I laughed. “They probably hit like girls!” That got a laugh out of John.
And so, the third Friday in October, Marilyn and I drove over to the Steiners. When I was a kid, John had lived in Timonium, in a mid-sized Cape Cod style home off Timonium Road. Now, however, after his investment in the Buckman Group had paid off, they had bought a new home out in a development in Hunt Valley. Bigger house and bigger property and very nice. Not quite a McMansion, but close. We got there at seven, which is when he said cocktails would start.
We weren’t the first there. Both of John and Helen’s kids, Allen and Rachel, had left the nest years ago, so I knew it wasn’t their cars in the driveway. We walked up the driveway and rang the bell, and Helen opened the door. She had a cordless telephone to her ear and looked terribly distracted. “Oh, good, you’re here!.. No, some people at the door…” she then said into the phone. I smiled at Marilyn. Helen kept on with her two way conversation until her husband came up to us, and took the phone from her hands.
He spoke into it. “This is wonderful news, Pumpkin! You come home next week and visit, and your mother can plan the rest of your life for you. Bye!” He hit the END button.
Helen gushed, “Rachel just called! She’s engaged!”
“Congratulations! Now we know what you’re going to spend money on next year, John,” I said, grinning.
“Don’t laugh! You have two,” he replied.
I shrugged. “Maybe I’ll get lucky and they’ll just live in sin.”
That earned me an elbow in the ribs from Marilyn. I turned to her, smiling, and found her wagging a finger at me. “My daughters are going to be married in a church!”

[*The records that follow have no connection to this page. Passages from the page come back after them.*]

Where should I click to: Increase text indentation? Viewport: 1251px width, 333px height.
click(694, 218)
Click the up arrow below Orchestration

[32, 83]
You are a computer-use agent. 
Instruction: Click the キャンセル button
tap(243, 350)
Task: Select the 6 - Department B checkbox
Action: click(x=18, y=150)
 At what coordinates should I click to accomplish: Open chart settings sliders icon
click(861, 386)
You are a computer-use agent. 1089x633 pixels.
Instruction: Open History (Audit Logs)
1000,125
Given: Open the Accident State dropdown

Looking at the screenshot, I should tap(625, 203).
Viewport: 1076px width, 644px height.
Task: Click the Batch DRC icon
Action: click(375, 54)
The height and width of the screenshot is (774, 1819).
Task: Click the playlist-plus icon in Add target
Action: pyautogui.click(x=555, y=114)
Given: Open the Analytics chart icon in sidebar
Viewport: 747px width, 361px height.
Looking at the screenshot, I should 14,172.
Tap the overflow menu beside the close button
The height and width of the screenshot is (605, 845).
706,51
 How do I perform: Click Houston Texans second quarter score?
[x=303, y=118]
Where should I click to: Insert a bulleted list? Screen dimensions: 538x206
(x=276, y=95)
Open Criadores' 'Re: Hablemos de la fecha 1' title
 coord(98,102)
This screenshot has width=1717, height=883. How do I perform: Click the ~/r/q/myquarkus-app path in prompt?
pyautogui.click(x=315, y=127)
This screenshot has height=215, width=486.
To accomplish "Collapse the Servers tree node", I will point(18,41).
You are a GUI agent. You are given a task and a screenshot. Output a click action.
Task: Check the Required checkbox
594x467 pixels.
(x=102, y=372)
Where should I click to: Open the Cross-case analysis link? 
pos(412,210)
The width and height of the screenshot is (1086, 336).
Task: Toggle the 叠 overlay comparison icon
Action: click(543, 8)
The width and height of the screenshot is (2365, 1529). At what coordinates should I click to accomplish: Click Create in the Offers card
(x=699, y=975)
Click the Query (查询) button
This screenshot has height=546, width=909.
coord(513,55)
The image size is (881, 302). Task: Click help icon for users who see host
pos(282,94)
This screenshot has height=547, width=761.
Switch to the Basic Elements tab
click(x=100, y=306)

“Yes, but are they my daughters? How do I know you didn’t subcontract out the first half of the job? I only know I was there for the second half,” I responded. That earned laughter from the Steiners and spluttering from Marilyn. John led us through the foyer into their living room.
There were five other people in the room, a couple in their late fifties, another couple in their forties, and a young man a few years younger than Marilyn and I. John made the introductions. The older couple were Bob and Millie Destrier, and the younger couple were Rich and Renee Miller. The single guy was Brewster McRiley, otherwise known as ‘Brew.’ I didn’t recognize any of them from anything business related, so I wondered why I was meeting them like this.
John made me a gin and tonic, and Marilyn got a whiskey sour, and we chatted for a bit with the other guests. They seemed to know me, although I didn’t know them. The Destriers were from Frederick, and Bob owned a farm supply operation out there. The Millers and McRiley were from out of town, however, Alexandria, down in Virginia, and I never quite learned where they worked. Bob noticed my cane, which I had left leaning by the archway to the foyer, and asked, “If you don’t mind my asking, how did you hurt your leg?”
“I don’t mind,” I answered. “I used to be a paratrooper, and I made one jump too many. I had a bad landing and had to leave the service.”
“Really? You were in the Army?” asked Rich.
I nodded. “Eighty-Second Airborne. I had a battery of 105s.”
“You were an officer?”
“A captain. Bravo Battery, 1st of the 319th.”
“I was Navy,” replied Rich. We talked for a bit about the service. He had seen duty on a destroyer out of Norfolk after college during the Viet Nam era. I mentioned my father’s service during World War II.